- INSTRUCTION
Please copy the records word for word, from the first line to the line with "Looking at the", both included. Leave the pictures out of your copy.
···
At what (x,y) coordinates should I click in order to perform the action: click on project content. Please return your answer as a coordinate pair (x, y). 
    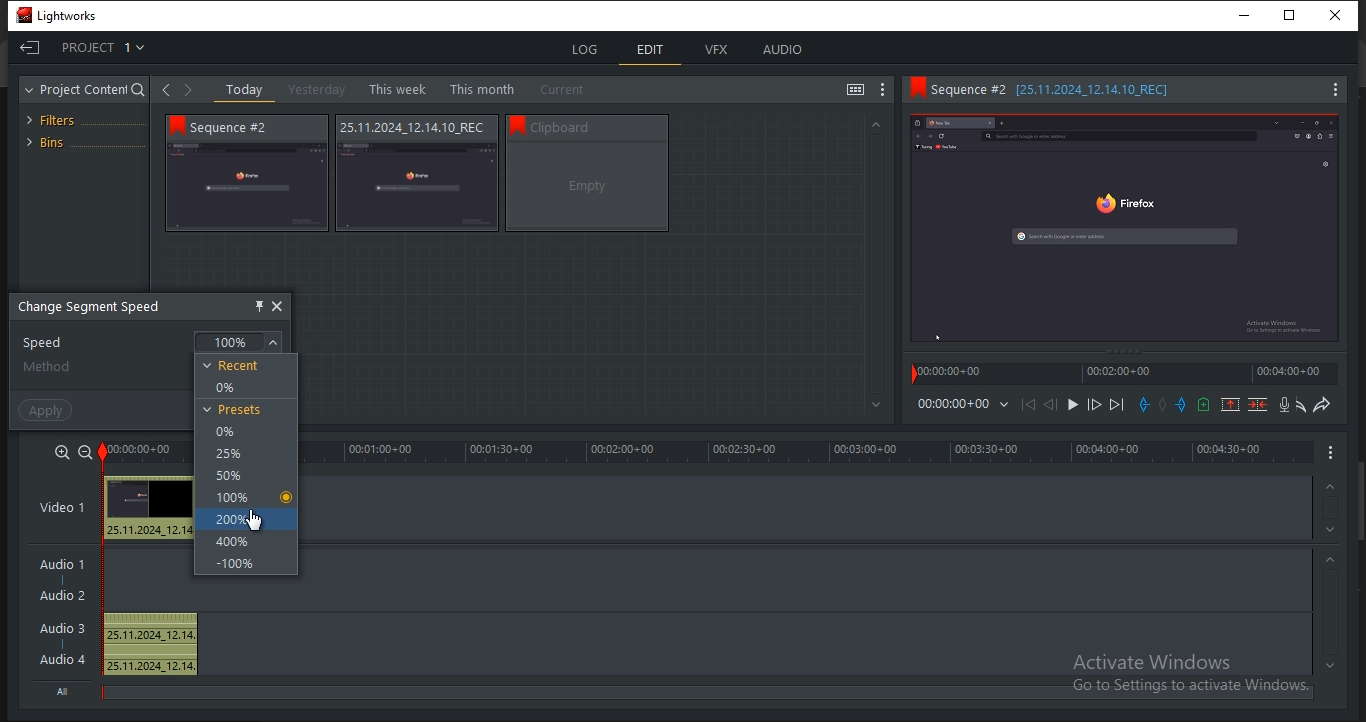
    Looking at the image, I should click on (83, 89).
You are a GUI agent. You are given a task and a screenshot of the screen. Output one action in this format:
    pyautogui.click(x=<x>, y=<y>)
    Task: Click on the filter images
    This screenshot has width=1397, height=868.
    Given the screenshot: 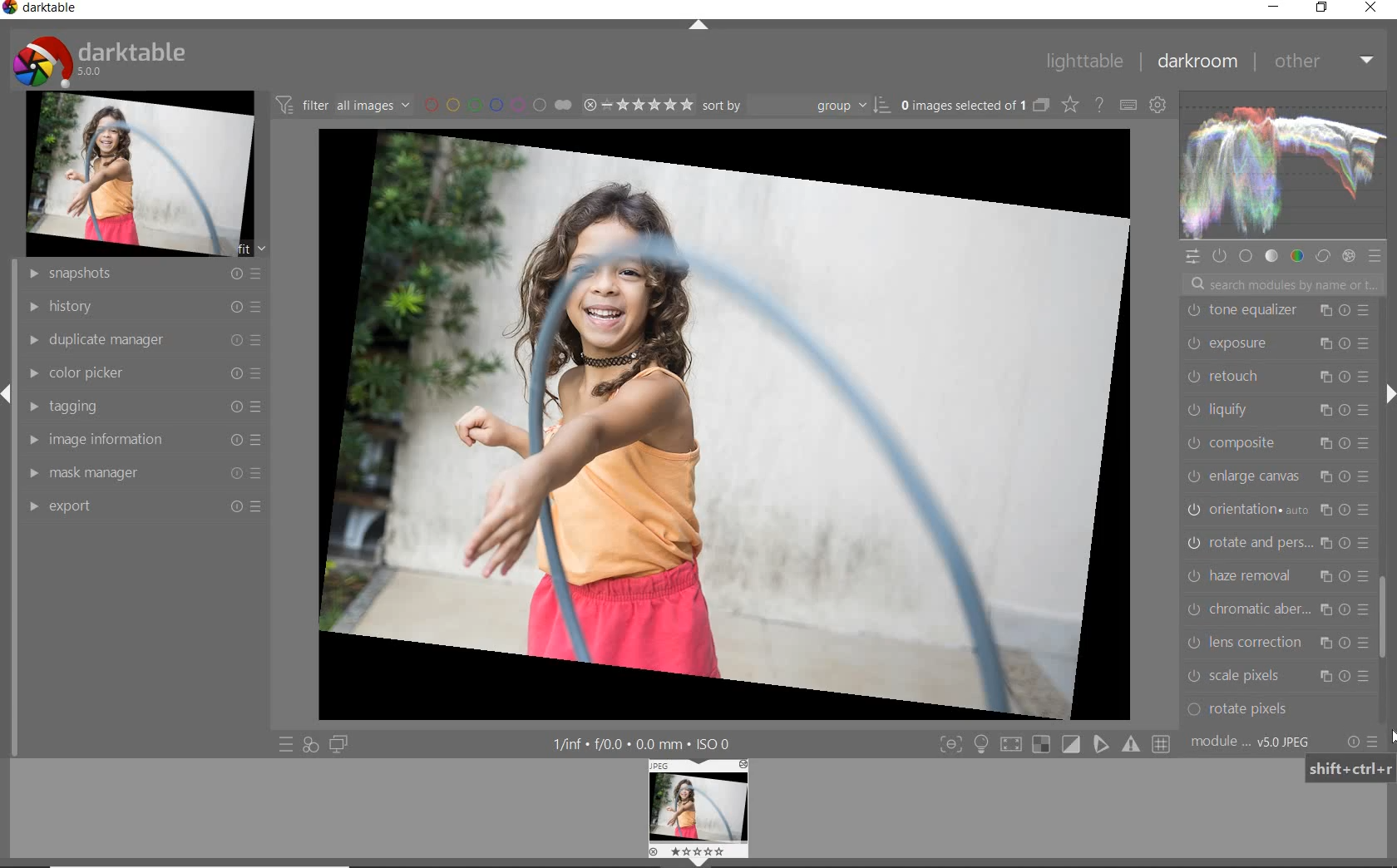 What is the action you would take?
    pyautogui.click(x=342, y=104)
    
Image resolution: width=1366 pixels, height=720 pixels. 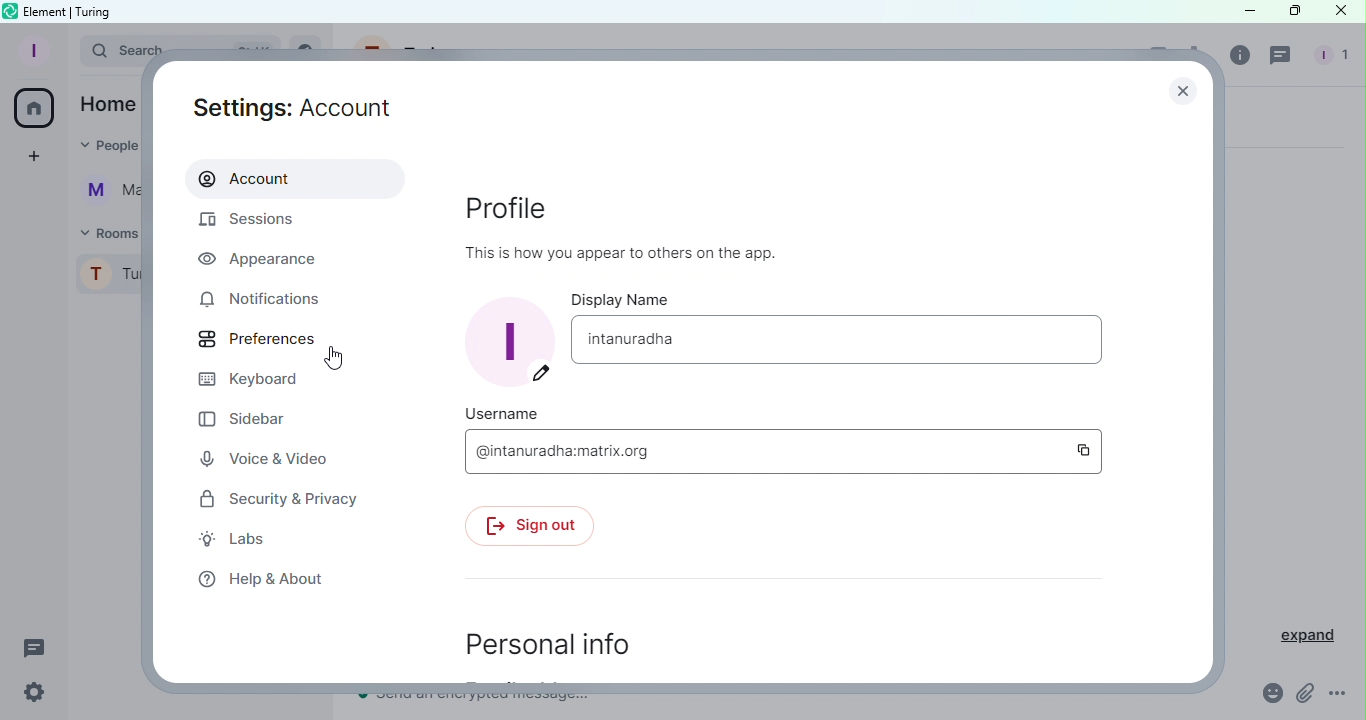 What do you see at coordinates (47, 10) in the screenshot?
I see `Element ` at bounding box center [47, 10].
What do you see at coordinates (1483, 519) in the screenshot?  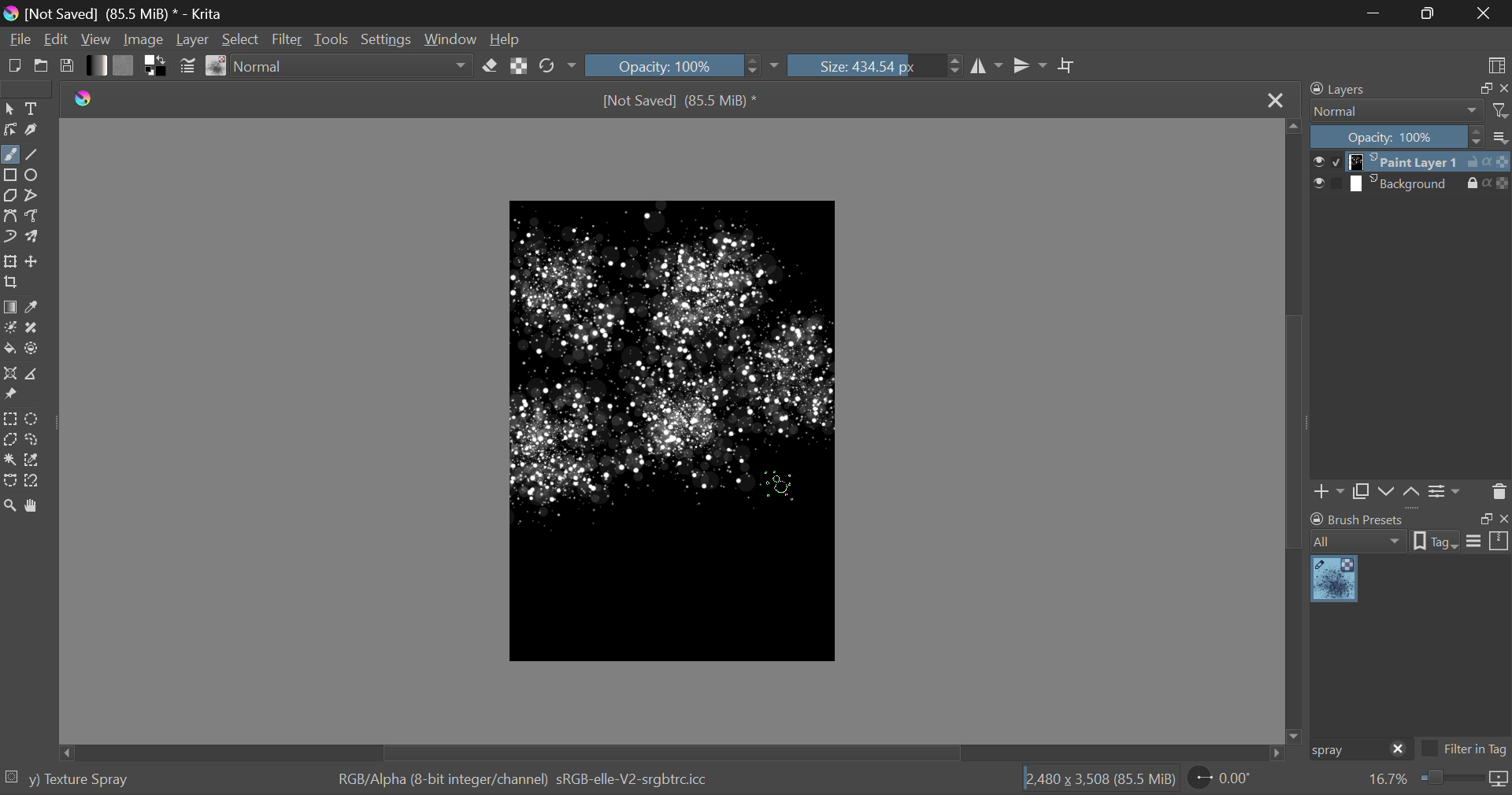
···
- WRITTEN RESPONSE
At what (x,y) coordinates should I click in order to perform the action: click on project content. Please return your answer as a coordinate pair (x, y). 
    Looking at the image, I should click on (83, 89).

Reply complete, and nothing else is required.